One part of the entries below is wanted: the lines from the one containing "POVOA, Raner Miguel Ferreira (363, 459)" through the one containing "Prenups (1131, 163)". Write those out exactly and nothing else.

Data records
BEGIN
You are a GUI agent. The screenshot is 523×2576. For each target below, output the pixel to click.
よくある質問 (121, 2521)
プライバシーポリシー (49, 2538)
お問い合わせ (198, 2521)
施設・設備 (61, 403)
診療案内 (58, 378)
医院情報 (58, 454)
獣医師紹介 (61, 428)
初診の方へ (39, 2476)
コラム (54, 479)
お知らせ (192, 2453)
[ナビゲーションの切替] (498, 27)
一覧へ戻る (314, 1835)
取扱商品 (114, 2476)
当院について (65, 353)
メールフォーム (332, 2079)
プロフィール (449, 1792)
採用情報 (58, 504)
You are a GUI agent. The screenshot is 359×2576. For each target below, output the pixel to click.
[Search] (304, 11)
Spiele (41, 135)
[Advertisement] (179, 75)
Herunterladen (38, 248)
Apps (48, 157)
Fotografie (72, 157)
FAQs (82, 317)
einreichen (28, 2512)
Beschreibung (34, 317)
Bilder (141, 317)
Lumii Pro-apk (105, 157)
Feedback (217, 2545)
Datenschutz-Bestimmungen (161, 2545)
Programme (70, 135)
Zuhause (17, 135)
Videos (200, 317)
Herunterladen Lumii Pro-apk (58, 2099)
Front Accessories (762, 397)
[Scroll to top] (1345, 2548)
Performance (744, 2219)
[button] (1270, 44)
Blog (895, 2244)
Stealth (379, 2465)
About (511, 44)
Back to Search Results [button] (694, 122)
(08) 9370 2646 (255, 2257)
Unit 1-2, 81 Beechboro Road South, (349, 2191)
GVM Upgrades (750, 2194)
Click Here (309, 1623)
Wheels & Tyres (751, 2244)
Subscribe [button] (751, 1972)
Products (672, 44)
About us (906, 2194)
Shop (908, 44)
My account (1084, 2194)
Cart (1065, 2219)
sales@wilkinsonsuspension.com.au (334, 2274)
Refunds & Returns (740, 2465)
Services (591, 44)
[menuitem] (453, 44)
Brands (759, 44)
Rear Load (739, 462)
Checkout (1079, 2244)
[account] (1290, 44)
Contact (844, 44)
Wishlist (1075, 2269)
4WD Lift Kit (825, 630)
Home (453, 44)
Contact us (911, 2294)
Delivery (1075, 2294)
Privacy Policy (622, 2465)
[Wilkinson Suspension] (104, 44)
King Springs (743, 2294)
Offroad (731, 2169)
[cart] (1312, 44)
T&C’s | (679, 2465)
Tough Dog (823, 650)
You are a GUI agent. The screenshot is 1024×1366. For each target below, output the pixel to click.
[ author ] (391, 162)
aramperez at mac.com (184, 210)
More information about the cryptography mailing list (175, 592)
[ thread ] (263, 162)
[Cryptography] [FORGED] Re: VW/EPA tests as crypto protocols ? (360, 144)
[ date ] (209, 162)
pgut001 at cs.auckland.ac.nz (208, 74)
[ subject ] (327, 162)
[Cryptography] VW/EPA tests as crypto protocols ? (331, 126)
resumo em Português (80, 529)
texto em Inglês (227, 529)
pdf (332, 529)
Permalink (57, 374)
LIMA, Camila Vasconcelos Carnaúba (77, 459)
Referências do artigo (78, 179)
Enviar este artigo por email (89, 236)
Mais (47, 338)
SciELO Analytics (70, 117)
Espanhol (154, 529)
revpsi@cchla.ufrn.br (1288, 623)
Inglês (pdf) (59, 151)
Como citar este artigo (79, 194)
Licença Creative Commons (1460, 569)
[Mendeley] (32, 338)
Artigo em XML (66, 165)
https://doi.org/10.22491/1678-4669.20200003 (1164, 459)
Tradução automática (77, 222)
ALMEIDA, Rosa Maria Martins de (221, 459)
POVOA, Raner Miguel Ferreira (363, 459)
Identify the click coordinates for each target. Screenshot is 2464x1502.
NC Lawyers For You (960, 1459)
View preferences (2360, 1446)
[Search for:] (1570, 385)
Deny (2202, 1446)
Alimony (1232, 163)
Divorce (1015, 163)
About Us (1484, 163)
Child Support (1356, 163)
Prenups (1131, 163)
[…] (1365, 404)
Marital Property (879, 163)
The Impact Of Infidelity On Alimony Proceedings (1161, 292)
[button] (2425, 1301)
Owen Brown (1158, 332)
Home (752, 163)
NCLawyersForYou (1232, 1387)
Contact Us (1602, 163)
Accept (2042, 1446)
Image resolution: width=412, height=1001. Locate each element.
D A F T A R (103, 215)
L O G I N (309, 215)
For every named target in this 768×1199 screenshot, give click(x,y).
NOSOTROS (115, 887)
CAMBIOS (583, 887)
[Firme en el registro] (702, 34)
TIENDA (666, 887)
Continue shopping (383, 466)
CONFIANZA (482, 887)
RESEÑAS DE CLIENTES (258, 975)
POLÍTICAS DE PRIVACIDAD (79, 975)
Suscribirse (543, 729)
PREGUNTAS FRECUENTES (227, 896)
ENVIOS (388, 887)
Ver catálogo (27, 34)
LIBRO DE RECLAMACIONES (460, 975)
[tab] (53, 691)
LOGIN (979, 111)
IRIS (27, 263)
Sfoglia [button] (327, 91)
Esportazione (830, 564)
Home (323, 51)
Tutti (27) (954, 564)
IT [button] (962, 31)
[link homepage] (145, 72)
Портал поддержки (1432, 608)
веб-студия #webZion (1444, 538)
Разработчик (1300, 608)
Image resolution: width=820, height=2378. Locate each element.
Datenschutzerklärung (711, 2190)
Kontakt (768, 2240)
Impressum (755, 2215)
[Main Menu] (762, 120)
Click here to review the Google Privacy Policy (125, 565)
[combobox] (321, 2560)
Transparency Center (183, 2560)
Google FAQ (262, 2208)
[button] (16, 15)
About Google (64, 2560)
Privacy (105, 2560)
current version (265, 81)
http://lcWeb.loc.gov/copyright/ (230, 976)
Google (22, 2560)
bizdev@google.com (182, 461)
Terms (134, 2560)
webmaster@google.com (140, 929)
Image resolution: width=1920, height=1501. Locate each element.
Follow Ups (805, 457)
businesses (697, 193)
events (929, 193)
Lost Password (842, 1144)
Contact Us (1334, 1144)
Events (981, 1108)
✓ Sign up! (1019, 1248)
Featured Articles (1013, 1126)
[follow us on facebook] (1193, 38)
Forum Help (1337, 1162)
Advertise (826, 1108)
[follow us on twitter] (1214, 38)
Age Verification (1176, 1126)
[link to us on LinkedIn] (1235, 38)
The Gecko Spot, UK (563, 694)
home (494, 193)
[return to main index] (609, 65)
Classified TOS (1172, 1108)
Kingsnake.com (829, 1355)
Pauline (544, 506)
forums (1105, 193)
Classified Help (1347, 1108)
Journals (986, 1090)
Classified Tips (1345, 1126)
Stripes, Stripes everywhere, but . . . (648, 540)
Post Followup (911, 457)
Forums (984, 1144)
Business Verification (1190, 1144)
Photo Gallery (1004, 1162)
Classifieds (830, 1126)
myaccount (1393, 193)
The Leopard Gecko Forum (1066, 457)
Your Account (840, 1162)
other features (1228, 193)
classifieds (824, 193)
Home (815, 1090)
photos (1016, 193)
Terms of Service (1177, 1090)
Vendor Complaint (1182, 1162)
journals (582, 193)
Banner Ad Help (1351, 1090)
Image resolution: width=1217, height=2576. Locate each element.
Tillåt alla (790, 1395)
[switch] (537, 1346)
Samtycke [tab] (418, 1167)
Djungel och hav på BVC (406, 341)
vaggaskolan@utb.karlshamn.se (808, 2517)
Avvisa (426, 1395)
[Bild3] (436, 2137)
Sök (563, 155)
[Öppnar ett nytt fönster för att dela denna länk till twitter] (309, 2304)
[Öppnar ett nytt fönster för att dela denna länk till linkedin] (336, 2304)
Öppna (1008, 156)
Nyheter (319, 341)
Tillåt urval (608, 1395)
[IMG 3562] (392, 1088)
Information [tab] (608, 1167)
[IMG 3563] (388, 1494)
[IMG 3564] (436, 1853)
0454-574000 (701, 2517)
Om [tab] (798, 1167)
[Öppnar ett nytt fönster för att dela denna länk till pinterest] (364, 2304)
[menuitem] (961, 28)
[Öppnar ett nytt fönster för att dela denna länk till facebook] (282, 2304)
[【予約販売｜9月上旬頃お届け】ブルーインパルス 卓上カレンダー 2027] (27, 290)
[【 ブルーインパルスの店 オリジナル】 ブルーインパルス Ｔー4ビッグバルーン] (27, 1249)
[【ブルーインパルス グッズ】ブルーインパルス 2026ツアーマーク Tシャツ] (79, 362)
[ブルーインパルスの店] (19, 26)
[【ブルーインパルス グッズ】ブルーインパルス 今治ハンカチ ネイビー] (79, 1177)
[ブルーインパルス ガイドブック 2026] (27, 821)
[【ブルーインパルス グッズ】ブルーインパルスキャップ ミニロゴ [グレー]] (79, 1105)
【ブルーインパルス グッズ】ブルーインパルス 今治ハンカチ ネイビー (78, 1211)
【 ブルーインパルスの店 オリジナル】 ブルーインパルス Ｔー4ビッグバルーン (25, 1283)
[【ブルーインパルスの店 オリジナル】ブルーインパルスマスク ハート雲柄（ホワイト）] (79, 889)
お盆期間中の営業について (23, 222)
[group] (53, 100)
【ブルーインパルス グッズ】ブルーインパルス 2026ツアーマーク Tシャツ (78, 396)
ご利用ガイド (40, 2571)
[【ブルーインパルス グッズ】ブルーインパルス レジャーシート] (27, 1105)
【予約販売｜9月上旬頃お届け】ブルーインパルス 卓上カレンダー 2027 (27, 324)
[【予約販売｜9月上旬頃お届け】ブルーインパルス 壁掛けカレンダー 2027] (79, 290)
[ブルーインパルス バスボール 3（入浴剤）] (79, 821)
END
● **Output for this task**:
POVOA, Raner Miguel Ferreira (363, 459)
Identify the click coordinates for each target. Screenshot is 2464x1502.
NC Lawyers For You (960, 1459)
View preferences (2360, 1446)
[Search for:] (1570, 385)
Deny (2202, 1446)
Alimony (1232, 163)
Divorce (1015, 163)
About Us (1484, 163)
Child Support (1356, 163)
Prenups (1131, 163)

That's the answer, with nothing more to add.